* 7-day repo rate falls 2.16 bps to 3.3338 pct
* PBOC drains weekly net 40 billion yuan via OMOs
* But dealers said little impact on money market
By Pete Sweeney and Chen Yixin
SHANGHAI, Nov 29 China's money rates held firm
on Thursday as the People's Bank of China's (PBOC) slight drain
of funds for the week through open market operations kept money
supply in a stable balance.
China's central bank injected 214 billion yuan ($34.36
billion) into the money markets through reverse bond repurchase
agreements this week.
Including maturing bonds and reverse repos, this meant the
bank drained a marginal net 40 billion yuan from the market for
Dealers said small drains of funds had little impact on
borrowing conditions, and pointed to high levels of fiscal
deposits as keeping fund supply loose.
A Reuters analysis shows that the Ministry of Finance is
likely to pump a record high 1.6 trillion yuan into the system
in the last two months of this year through the transfer of tax
revenues out of the central bank and into commercial banks.
"There is little change today in the money situation. My
feeling is the central bank's slight drain of funds is a signal
that it wants to keep money supply stable," said a dealer at an
Asian bank in Shanghai.
Dealers added that willingness to lend funds had decreased
slightly because of a spike in money demand at the month-end.
The benchmark weighted-average seven-day bond repurchase
rate dipped 2.16 basis points to 3.3338 percent
from 3.3554 percent at the close on Wednesday.
The 14-day repo rate rose slightly to 3.4276
percent from 3.3609 percent, and the one-day repo rate
inched down to 2.3223 percent from 2.3262 percent.

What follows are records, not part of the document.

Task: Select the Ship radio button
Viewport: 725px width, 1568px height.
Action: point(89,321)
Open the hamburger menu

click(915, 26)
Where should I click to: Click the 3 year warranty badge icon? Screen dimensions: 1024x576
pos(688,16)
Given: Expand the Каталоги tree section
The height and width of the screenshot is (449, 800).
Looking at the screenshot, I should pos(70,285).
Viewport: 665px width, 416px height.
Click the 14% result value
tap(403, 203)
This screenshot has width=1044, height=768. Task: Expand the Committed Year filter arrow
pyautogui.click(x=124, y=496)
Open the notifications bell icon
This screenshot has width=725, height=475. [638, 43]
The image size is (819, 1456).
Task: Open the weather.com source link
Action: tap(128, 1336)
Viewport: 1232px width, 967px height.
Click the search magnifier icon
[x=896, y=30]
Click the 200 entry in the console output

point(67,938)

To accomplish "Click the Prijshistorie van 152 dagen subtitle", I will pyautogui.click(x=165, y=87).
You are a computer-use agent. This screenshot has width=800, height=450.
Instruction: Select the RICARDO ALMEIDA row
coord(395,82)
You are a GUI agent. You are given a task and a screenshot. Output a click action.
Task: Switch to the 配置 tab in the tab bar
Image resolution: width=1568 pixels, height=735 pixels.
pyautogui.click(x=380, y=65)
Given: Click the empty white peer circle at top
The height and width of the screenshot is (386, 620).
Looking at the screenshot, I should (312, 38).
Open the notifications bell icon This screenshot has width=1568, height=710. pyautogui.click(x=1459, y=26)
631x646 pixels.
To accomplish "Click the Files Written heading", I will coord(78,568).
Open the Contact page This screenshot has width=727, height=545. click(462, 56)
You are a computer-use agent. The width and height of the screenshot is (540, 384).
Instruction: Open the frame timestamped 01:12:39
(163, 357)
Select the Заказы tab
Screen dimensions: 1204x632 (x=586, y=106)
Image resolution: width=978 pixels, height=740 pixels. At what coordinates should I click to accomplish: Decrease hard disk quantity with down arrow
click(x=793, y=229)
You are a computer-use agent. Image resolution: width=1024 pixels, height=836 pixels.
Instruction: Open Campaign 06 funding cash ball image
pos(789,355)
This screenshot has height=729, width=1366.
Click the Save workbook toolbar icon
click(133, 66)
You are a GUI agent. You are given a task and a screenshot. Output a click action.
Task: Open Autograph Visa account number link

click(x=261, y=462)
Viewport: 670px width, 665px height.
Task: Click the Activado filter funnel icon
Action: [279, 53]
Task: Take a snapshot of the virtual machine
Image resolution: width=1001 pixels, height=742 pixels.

In the bond market, interest rate swaps (IRS) were also
little changed. One-year IRS was at 3.34 percent by
midday, down slightly from Wednesday's close of 3.35 percent,
while the benchmark five-year IRS dipped to 3.59
percent from 3.61 percent.
Current Prev close Change
7-day repo 3.3338 3.3554 - 2.16
7-day SHIBOR 3.3408 3.3617 - 2.09
Note: Repo rate is weighted average.